Notte di paura a Faggiano, dove una lite in ambito familiare sarebbe degenerata fino all’utilizzo di un’ascia. Un uomo di 80 anni è stato arrestato dai Carabinieri della Sezione Radiomobile della Compagnia di Manduria con l’accusa, formulata allo stato delle indagini, di tentato omicidio.
Secondo la ricostruzione effettuata dai militari dell’Arma, la vicenda sarebbe iniziata all’interno di un contesto familiare, apparentemente per futili motivi. Nel corso della discussione, l’anziano avrebbe impugnato un’ascia e tentato di colpire un parente di 59 anni.

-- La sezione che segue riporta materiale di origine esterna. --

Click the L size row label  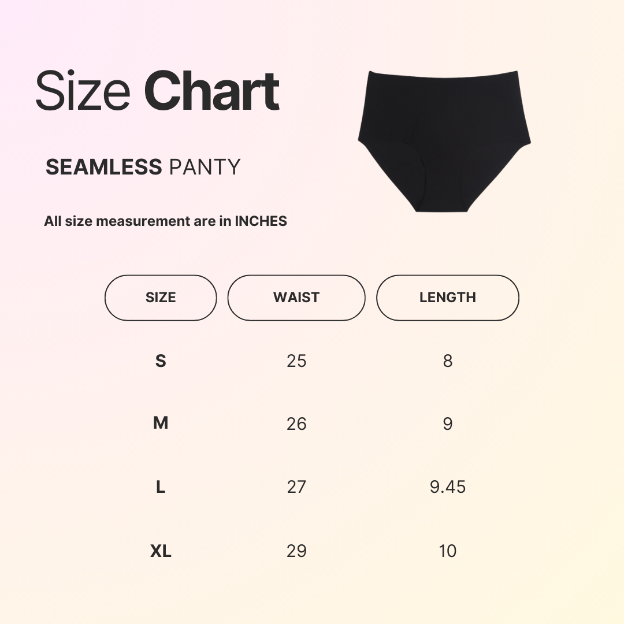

La vittima, nel tentativo di proteggersi e impedire che il colpo potesse raggiungerla al volto, avrebbe sollevato una mano, riportando una ferita. Il 59enne sarebbe quindi riuscito ad allontanarsi e a raggiungere la propria abitazione per mettersi al sicuro.
La situazione, però, non si sarebbe conclusa. L’80enne avrebbe raggiunto a sua volta la casa del familiare, portando con sé l’ascia. Qui, secondo quanto ricostruito dagli investigatori, avrebbe colpito ripetutamente la porta d’ingresso con l’arma, rivolgendo inoltre all’uomo minacce di morte.
A interrompere la situazione sono stati i Carabinieri, intervenuti sul posto dopo la richiesta di aiuto. I militari hanno disarmato l’anziano e messo in sicurezza l’area, impedendo che l’aggressione potesse ulteriormente degenerare.
Sul posto è intervenuto anche il personale del 118, che ha prestato le prime cure al 59enne. A causa della ferita riportata alla mano, l’uomo è stato successivamente trasportato all’ospedale “SS. Annunziata” di Taranto per gli accertamenti e le cure necessarie.
Nel corso degli accertamenti, i Carabinieri hanno rinvenuto l’ascia all’interno dell’abitazione dell’80enne e l’hanno sequestrata, mettendola a disposizione dell’Autorità giudiziaria per gli ulteriori accertamenti.
Al termine delle formalità di rito, l’anziano, su disposizione dell’Autorità giudiziaria, è stato posto agli arresti domiciliari presso la propria abitazione.
La posizione dell’indagato resta ora al vaglio della magistratura. Come previsto dalla legge, l’80enne è da considerarsi innocente fino a eventuale sentenza definitiva di condanna.